Lay out the lines as a numbered list, starting at the one containing "Click the flat" and ending at the one containing "click(x=870, y=74)", both included. Leave out blank lines.

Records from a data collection
◆ ◆ ◆ ◆

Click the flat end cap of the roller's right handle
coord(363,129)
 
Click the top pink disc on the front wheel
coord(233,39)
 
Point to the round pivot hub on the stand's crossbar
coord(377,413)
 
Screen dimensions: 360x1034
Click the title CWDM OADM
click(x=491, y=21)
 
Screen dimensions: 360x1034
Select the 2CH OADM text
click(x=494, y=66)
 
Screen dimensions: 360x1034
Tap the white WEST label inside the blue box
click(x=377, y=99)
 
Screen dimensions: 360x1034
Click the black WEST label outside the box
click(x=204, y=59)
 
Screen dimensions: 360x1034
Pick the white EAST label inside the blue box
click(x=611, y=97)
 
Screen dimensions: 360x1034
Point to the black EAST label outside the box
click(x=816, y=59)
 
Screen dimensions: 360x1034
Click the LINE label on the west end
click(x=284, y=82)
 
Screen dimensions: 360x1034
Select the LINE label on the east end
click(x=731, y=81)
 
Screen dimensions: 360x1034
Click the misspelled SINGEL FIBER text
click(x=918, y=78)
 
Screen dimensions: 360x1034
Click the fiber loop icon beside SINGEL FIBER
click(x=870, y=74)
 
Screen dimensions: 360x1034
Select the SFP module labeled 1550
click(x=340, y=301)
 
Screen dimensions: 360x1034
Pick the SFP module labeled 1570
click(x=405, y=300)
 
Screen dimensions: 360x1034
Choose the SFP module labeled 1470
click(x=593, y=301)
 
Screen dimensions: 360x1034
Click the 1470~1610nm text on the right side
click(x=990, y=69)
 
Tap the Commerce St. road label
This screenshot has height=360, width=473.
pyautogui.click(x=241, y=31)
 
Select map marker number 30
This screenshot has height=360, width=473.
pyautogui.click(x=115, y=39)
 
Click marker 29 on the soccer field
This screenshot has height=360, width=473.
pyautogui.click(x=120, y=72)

◆ ◆ ◆ ◆

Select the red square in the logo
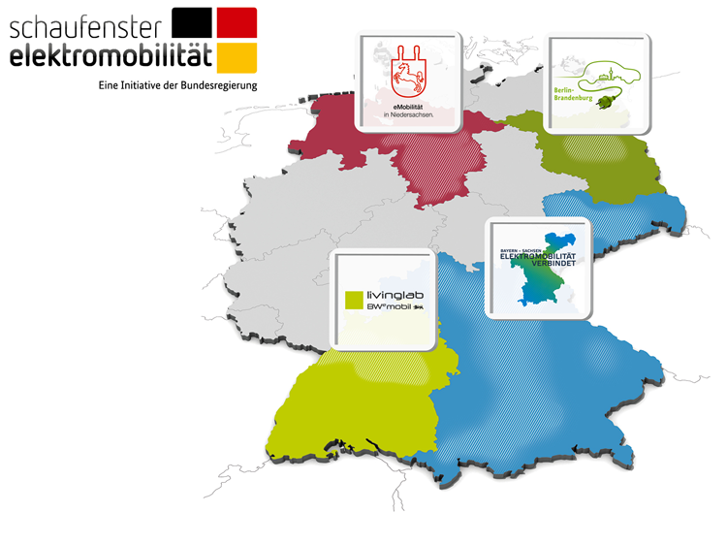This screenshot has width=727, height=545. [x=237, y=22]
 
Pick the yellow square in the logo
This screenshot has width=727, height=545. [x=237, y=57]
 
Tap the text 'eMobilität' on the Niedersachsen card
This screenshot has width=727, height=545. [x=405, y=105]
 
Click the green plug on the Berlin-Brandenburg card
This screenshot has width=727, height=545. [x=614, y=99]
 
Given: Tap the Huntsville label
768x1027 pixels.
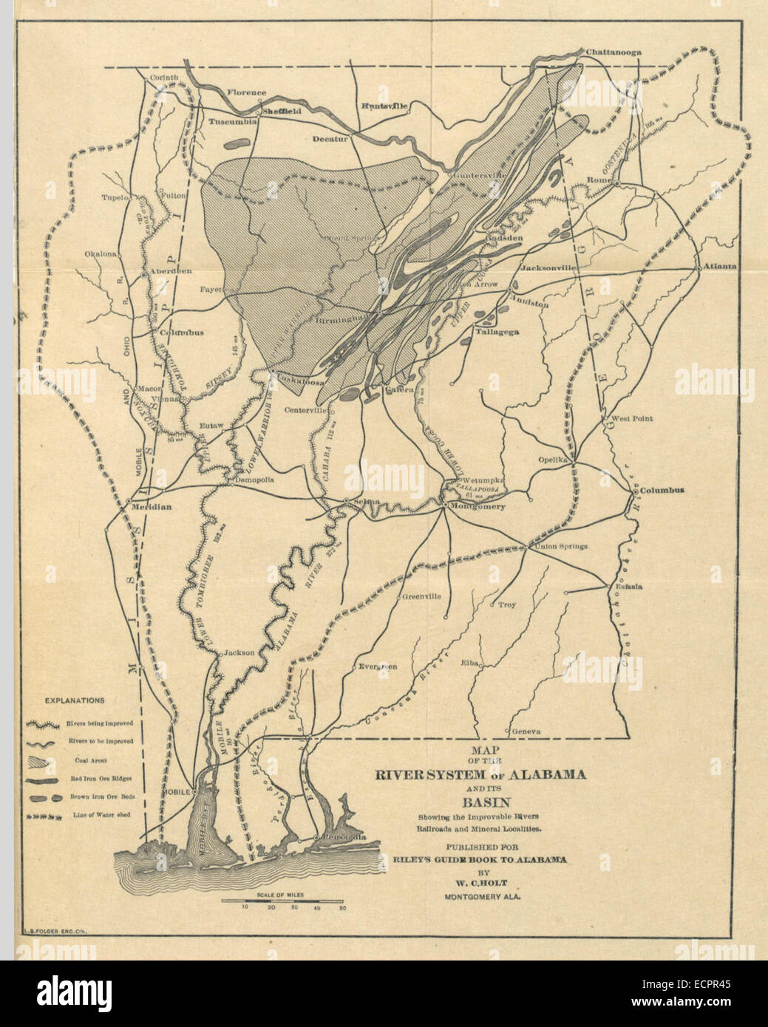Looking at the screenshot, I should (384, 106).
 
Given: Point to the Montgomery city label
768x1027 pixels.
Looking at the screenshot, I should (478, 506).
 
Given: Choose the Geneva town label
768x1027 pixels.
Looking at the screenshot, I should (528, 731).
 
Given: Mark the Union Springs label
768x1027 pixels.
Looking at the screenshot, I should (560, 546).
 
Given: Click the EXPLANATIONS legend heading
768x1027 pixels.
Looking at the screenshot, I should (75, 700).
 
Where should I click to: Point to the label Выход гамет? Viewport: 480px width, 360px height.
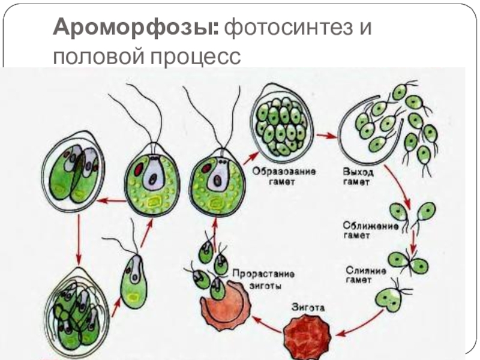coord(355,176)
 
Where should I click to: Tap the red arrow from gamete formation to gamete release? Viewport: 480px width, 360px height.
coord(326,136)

◆ ◆ ◆ ◆

- Problem solution:
1. Click the flat end cap of the roller's right handle
2. coord(363,129)
3. Click the top pink disc on the front wheel
4. coord(233,39)
5. Point to the round pivot hub on the stand's crossbar
6. coord(377,413)
7. Screen dimensions: 360x1034
8. Click the title CWDM OADM
9. click(x=491, y=21)
10. Screen dimensions: 360x1034
11. Select the 2CH OADM text
12. click(x=494, y=66)
13. Screen dimensions: 360x1034
14. Tap the white WEST label inside the blue box
15. click(x=377, y=99)
16. Screen dimensions: 360x1034
17. Click the black WEST label outside the box
18. click(x=204, y=59)
19. Screen dimensions: 360x1034
20. Pick the white EAST label inside the blue box
21. click(x=611, y=97)
22. Screen dimensions: 360x1034
23. Point to the black EAST label outside the box
24. click(x=816, y=59)
25. Screen dimensions: 360x1034
26. Click the LINE label on the west end
27. click(x=284, y=82)
28. Screen dimensions: 360x1034
29. Select the LINE label on the east end
30. click(x=731, y=81)
31. Screen dimensions: 360x1034
32. Click the misspelled SINGEL FIBER text
33. click(x=918, y=78)
34. Screen dimensions: 360x1034
35. Click the fiber loop icon beside SINGEL FIBER
36. click(x=870, y=74)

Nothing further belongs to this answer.